Out of curiosity, why do caching DNS resolvers, such as the DNS resolver I run on my home network, not provide an option to retain last-known-good resolutions beyond the authority-provided time to live? In such a configuration, after the TTL expiration, the resolver would attempt to refresh from the authority/upstream provider, but if that attempt fails, the response would be a more graceful failure of returning a last-known-good resolution (perhaps with a flag). This behavior would continue until an administrator-specified and potentially quite generous maximum TTL expires, after which nodes would finally see resolution failing outright.
Ideally, then, the local resolvers of the nodes and/or the UIs of applications could detect the last-known-good flag on resolution and present a UI to users ("DNS authority for this domain is unresponsive; you are visiting a last-known-good IP provided by a resolution from 8 hours ago."). But that would be a nicety, and not strictly necessary.
Is there a spectacular downside to doing so?
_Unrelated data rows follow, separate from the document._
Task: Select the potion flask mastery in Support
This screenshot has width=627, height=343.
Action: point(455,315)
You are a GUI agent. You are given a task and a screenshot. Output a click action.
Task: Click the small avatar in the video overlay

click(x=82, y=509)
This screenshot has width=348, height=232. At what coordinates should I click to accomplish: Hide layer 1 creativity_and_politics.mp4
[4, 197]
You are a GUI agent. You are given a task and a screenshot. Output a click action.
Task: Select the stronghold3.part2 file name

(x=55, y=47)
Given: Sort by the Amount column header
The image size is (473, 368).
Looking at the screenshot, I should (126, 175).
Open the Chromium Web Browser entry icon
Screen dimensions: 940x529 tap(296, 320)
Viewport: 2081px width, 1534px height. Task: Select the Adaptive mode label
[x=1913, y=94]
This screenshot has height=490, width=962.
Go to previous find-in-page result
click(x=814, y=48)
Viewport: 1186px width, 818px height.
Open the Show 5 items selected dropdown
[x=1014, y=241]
Since the last-known-good resolution would only be used if a TTL-specified refresh failed, I don't see much downside.
It'd be nice to have a "backup TTL" included, to allow sites to specify whether and how long they wanted such caching behavior.
Also, that cache would need to only kick in when the server was unreachable or produced SERVFAIL, not when it returned a negative result. Negative results returned by the authoritative server are correct, and should not result in the recursive resolver returning anything other than a negative result.
I've been thinking of adding this exact feature to my DNS framework that I've been working on (if github was resolving): https://github.com/bluejekyll/trust-dns
> Is there a spectacular downside to doing so? Since the last-known-good resolution would only be used if a TTL-specified refresh failed, I don't see much downside.
Because you would keep old DNS records around forever if a server goes away for good. So you need to have a timeout for that anyways.
HTTP has a good solution/proposal for this: the server can include a stale-on-error=someTimeInSeconds header in addition to the TTL and then every cache is allowed to continue serving stale data for the specified time while the origin is unreachable. Probably a good idea to include such a mechanism in DNS, too.
i seem to remember that dns has generally been reliable (until recently, i guess), probably nobody has ever thought that to be necessary.
you could write a cron script that generates a date-stamped hosts file based on a list of your top-used domain names, and simply use that on your machine(s) if your dns ever goes down. that's basically a very simple local dns cache.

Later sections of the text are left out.